D.1.3. Detach and Reattach

The reattach method is a variant of a complete cluster shutdown, where the resources are left active and get re-detected when the cluster is restarted.
This method may not be used if the cluster contains any Pacemaker Remote nodes.
  1. Tell the cluster to stop managing services. This is required to allow the services to remain active after the cluster shuts down.
    # crm_attribute --name maintenance-mode --update true
  2. On each node, shutdown the cluster software (pacemaker and the messaging layer), and upgrade the Pacemaker software. This may also include upgrading the messaging layer. While the underlying operating system may be upgraded at the same time, that will be more likely to cause outages in the detached services (certainly, if a reboot is required).
  3. Check the configuration with the crm_verify tool.
  4. On each node, start the cluster software.

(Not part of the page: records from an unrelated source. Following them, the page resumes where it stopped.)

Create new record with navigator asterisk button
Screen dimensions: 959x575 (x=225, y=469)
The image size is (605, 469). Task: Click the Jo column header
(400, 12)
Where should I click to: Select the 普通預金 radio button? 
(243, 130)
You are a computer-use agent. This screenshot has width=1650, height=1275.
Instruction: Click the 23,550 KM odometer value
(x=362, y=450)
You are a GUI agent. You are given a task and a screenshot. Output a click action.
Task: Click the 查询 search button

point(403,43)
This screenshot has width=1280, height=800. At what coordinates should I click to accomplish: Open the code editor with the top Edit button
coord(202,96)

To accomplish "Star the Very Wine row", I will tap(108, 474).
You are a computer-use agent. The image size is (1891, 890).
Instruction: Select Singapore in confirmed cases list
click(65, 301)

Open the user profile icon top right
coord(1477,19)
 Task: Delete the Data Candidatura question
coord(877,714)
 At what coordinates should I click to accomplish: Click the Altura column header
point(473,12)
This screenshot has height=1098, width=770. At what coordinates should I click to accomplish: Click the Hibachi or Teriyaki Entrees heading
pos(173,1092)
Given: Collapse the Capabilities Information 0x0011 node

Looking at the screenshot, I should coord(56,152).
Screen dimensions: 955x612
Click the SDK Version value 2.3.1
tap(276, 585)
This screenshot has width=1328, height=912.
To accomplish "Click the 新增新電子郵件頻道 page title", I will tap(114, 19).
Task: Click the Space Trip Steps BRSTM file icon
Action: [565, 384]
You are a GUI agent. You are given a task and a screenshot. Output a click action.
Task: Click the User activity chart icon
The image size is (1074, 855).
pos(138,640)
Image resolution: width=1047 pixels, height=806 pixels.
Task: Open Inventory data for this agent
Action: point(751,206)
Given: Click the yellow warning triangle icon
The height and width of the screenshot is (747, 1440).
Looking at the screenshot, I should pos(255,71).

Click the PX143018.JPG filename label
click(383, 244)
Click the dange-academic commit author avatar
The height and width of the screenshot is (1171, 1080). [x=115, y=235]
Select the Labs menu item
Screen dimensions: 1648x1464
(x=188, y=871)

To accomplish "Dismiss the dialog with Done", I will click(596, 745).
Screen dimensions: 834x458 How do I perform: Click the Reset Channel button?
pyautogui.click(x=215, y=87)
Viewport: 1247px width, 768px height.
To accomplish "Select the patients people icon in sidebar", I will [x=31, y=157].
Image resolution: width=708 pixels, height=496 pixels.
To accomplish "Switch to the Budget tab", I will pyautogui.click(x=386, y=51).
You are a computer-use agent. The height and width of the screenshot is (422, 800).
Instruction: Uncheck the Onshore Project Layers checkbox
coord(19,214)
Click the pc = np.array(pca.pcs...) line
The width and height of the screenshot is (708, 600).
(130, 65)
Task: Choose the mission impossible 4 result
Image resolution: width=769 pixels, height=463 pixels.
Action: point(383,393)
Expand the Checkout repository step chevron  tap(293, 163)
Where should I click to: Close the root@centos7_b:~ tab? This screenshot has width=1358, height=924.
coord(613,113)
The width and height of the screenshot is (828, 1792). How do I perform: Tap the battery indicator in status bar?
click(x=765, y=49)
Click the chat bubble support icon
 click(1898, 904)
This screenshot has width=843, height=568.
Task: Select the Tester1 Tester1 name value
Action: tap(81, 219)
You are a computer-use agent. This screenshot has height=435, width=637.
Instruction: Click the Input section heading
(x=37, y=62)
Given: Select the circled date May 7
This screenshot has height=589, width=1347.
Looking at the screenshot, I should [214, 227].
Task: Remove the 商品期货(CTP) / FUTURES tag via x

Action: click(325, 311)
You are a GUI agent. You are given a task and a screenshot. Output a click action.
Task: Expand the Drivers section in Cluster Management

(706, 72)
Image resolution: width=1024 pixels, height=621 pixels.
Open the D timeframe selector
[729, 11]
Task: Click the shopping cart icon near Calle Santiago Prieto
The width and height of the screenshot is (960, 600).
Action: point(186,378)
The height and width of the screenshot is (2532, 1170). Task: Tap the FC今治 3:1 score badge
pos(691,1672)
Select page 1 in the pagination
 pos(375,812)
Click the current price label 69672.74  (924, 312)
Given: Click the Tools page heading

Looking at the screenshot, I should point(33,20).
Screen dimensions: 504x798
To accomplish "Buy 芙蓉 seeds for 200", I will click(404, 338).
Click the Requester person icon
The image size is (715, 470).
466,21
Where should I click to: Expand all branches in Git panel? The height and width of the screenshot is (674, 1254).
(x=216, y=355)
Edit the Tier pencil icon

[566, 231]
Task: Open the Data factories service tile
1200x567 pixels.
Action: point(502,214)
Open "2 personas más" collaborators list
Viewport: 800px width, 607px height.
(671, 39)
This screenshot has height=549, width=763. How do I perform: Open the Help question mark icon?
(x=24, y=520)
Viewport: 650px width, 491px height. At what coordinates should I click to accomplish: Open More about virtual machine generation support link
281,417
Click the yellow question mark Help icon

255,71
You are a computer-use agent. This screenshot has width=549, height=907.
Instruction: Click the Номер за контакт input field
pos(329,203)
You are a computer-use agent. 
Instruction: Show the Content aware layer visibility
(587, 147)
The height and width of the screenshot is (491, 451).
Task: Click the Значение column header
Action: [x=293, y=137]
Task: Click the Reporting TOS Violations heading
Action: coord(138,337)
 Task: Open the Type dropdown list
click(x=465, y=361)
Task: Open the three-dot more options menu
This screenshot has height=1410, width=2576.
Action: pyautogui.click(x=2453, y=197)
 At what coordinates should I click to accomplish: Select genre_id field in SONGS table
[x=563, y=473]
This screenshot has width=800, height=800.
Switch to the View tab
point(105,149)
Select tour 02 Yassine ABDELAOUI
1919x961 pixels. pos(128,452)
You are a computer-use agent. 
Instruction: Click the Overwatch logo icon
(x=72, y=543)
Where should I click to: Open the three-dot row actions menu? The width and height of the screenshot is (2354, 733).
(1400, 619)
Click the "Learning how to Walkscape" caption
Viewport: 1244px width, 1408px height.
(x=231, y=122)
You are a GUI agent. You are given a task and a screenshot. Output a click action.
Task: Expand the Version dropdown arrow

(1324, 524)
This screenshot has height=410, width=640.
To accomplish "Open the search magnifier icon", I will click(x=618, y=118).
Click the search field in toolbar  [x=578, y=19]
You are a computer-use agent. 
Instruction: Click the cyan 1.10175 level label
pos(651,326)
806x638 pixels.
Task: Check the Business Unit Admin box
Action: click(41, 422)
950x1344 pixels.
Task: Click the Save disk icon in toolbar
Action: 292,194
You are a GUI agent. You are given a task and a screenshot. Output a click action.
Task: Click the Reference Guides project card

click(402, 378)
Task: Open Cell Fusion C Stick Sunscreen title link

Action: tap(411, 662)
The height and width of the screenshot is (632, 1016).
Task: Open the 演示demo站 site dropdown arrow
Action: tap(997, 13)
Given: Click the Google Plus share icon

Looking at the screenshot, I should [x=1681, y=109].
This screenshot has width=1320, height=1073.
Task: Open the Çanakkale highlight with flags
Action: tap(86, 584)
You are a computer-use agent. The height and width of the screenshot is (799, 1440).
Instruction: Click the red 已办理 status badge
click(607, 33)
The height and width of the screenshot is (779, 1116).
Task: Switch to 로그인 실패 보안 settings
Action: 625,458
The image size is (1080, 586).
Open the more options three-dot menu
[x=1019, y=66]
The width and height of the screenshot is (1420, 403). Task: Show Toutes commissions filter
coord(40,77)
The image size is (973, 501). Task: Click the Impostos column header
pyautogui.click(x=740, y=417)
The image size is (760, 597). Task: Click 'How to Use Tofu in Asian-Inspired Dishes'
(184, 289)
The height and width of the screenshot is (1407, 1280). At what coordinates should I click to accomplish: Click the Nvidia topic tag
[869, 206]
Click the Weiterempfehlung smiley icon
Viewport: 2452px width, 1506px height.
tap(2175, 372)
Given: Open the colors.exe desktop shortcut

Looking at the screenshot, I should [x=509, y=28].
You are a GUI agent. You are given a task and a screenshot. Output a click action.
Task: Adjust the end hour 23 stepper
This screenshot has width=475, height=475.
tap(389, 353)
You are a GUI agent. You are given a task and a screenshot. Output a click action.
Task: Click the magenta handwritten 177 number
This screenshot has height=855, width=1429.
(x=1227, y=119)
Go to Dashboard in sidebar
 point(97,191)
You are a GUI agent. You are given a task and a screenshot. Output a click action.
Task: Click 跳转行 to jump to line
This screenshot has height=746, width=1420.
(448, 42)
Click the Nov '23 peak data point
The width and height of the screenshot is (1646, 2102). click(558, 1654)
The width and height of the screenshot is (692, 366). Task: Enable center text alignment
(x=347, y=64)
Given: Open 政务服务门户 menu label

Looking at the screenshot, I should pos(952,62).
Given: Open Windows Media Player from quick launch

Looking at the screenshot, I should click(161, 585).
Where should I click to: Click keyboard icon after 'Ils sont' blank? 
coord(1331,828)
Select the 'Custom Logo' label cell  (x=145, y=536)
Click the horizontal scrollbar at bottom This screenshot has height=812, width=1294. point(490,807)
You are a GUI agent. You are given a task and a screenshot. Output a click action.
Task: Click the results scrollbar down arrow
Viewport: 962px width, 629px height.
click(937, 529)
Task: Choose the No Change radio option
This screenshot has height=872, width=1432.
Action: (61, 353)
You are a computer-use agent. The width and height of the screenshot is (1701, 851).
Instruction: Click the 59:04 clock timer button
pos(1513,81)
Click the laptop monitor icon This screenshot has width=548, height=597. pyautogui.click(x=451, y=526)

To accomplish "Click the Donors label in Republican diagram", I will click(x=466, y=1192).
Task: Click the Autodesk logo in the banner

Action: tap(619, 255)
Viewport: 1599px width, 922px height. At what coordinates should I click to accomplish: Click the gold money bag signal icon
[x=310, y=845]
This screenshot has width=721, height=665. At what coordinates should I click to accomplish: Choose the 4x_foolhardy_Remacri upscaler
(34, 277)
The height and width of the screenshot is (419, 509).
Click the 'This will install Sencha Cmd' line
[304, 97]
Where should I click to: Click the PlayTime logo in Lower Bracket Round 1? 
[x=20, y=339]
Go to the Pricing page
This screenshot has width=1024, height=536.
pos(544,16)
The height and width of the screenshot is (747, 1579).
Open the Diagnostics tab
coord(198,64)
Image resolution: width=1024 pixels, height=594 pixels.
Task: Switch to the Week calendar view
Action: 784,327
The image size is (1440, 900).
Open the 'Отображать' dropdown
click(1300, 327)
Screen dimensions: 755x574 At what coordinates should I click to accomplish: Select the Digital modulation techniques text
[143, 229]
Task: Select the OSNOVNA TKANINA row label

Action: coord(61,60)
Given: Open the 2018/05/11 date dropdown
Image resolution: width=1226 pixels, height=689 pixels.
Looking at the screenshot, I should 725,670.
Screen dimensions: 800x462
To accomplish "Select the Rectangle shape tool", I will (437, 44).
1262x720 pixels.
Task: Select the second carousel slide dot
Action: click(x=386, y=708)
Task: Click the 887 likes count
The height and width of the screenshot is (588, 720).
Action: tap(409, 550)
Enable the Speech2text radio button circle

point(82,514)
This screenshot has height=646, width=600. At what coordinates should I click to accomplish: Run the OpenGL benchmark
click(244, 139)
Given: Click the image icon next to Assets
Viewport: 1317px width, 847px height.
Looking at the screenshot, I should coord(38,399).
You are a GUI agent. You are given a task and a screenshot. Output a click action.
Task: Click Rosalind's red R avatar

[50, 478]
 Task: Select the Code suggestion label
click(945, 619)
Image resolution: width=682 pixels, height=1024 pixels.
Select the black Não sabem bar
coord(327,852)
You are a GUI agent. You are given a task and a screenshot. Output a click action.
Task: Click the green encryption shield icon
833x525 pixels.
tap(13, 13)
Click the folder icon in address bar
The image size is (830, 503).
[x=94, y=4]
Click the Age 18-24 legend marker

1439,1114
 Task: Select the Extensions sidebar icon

The messaging layer can be either Corosync or Heartbeat and does not need to be the same one as before the upgrade.
  5. Verify that the cluster re-detected all resources correctly.
  6. Allow the cluster to resume managing resources again:
    # crm_attribute --name maintenance-mode --delete


Support for maintenance mode was added in Pacemaker 1.0.0. If you are upgrading from an earlier version, you can detach by setting is-managed to false for all resources.